New regressors/covariates can be constructed as interactions among other regressors. For example, suppose that \(X_{1}\) represents age and \(X_{2}\) represents serum cholesterol. A third regressor, \(X_{3} = X_{1} × X_{2}\), can be constructed as the product and might be important to include in the model if only old age in combination with high cholesterol has an impact on the outcome.

This example is called a first-order interaction and higher-order interactions can be constructed as products of more than two regressors. Of course, constructing more regressors in this manner can get unwieldy and lead to an unmanageable number of potential regressors to consider.

Treatment × covariate interactions are important to investigate in randomized and nonrandomized studies. Treatment × center interactions are important to investigate in multi-center trials.

If the treatment × covariate interactions are important, then it could be difficult to interpret main effects for treatment.

For example, suppose that in a two-armed trial (treatments A and B) baseline cholesterol level is considered an important covariate. Suppose that the treatment × cholesterol interactions are significant such that for low cholesterol levels treatment A is better than treatment B, but for high cholesterol levels treatment B is better than treatment A. Thus, it is not possible to conclude that one treatment is superior because the choice of the best treatment depends on baseline cholesterol levels, an important discovery in and of itself.

If the investigator focuses on a specific region of values for the covariate, such as high baseline cholesterol, then it may be possible to determine which treatment is superior in this region.

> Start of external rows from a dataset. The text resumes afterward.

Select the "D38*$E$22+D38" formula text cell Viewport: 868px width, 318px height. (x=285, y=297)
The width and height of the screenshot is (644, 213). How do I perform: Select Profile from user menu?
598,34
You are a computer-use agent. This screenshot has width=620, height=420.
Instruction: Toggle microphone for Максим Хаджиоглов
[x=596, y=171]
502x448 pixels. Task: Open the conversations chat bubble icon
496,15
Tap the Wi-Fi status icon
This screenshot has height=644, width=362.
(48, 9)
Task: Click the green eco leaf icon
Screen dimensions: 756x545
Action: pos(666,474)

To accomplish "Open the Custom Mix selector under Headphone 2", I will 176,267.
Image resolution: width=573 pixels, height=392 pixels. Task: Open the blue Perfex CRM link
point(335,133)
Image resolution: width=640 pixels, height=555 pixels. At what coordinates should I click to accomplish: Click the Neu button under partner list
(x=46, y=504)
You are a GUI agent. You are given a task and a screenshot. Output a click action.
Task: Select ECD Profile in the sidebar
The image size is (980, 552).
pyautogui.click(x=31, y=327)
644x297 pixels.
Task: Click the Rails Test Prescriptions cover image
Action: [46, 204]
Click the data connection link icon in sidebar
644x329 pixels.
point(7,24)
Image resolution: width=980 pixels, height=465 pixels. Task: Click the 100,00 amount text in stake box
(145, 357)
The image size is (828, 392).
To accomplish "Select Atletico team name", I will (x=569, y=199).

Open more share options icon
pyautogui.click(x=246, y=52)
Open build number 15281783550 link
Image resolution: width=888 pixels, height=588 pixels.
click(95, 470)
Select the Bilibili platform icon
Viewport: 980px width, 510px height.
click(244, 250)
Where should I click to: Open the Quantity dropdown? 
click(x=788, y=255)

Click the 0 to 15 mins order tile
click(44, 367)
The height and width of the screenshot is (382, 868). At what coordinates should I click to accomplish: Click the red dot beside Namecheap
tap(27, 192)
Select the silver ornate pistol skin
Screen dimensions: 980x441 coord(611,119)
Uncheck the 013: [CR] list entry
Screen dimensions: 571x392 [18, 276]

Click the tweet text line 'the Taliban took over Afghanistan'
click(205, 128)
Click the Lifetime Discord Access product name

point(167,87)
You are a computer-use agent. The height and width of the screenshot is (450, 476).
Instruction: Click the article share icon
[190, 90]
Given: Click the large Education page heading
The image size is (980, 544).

Sometimes it is possible to make general conclusions if the interactions are due to the magnitude of the effect.

For example, suppose treatment A is 20 units better than treatment B in the presence of low baseline serum cholesterol, but treatment A is 60 units better than treatment B in the presence of high baseline serum cholesterol levels. Even though there is significant treatment × covariate interactions, it still appears that treatment A is superior. This type of treatment × covariate interactions is called "quantitative."

Profile plots (mean outcome response versus the covariate) for each treatment group will indicate graphically whether the interactions are qualitative (not parallel and crossing, below),

or quantitative (not parallel but not crossing).